25/03/2010

ἐπιστολή




Ela já o tinha avisado antes. Ele não quis saber. Que parasse de olhar assim para ela, que se deixasse de surpresas, de jogos, de gestos, dessas coisinhas de quem ama e que ela menosprezava. Queria que ele percebesse de uma vez por todas que era uma mulher independente, que não queria nem precisava de homem algum ao seu lado que a fizesse sentir-me mais só por ter alguém ali. Já o tinha avisado que não queria amar ninguém, já não o sabia fazer desde a última vez que isso acontecera. Amara demais e fora amada de menos. A solidão a dois não voltaria pois a repetir-se, ela não deixaria que isso acontecesse. E por isso, não se deixou levar no amor insistente dele. Limitou-se a avisá-lo, vezes e vezes sem conta, na esperança de vencê-lo pelo cansaço. Mas nada parecia demovê-lo. Teimoso de um raio!

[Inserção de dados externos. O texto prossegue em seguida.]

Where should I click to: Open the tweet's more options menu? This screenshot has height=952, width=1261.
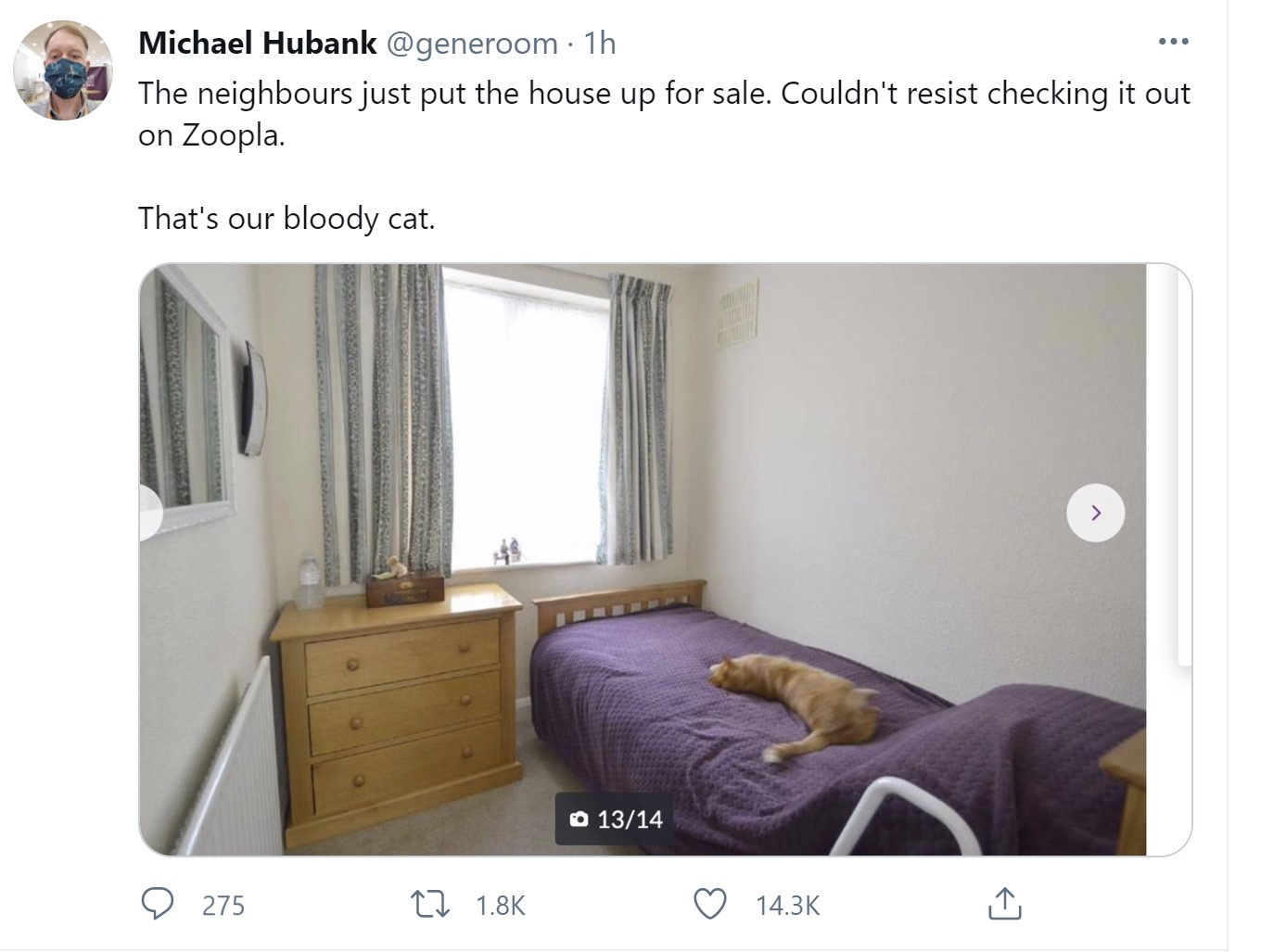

Pára de criar expectativas, já te disse e repito que nunca, mas NUNCA mais hei-de deixar que a minha felicidade esteja nas mãos de alguém. Por isso, pega em ti e faz-te ao caminho, que daqui não levas nada. Pobre dele. Era vê-lo a arrastar-se pelos cantos, visivelmente derrotado durante semanas a fio, devastado por uma frieza nunca antes vista. Não imaginava que alguém se pudesse magoar ao ponto de se recusar a amar de novo. Durante semanas procurou convencer-se de que a esqueceria, de que o amor em si acabaria por morrer, sufocado no seu próprio exagero de existir. Engano puro. Nunca entregou a memória dela, enquanto viveu. Soube dela vários anos mais tarde. Soube-a entregue aos cuidados de terceiros, internada numa qualquer instituição para os que se perdem da realidade. Soube-a enlouquecida do amor que recusou, do amor que não quis abraçar. Os dias, dedicava-os a redigir cartas infinitas de amor. Cartas que se poderiam ter perdido na demência, mas que alguém achou por bem que se salvassem desse destino. Não se sabe ao certo quantas cartas terá escrito, nem tão pouco quem seria esse nome que repetia a um ponto quase insuportável, o que confirmava a sua demência, já há tanto diagnosticada. Sem se lembrar muito bem de como, ele identificou-se num dos primeiros textos que viu algures escritos. Alguém terá publicado as mais que muitas epístolas por ela redigidas. Por fim, ele soube. Que ela afinal também o amara.

E que desse amor que não quis dar nem receber, terá enlouquecido.

3 comentários:

lampâda mervelha disse...

Trágico. Fatal. Realista.

Há aqui frases que me ficam na cabeça...

É bom.

lampâda mervelha disse...

Trágico. Fatal. Realista.

Há aqui frases que me ficam na cabeça...

É bom.

Raquel Pires disse...

Este texto deu-me um medo terrível. Mas muito bom... muito bom mesmo.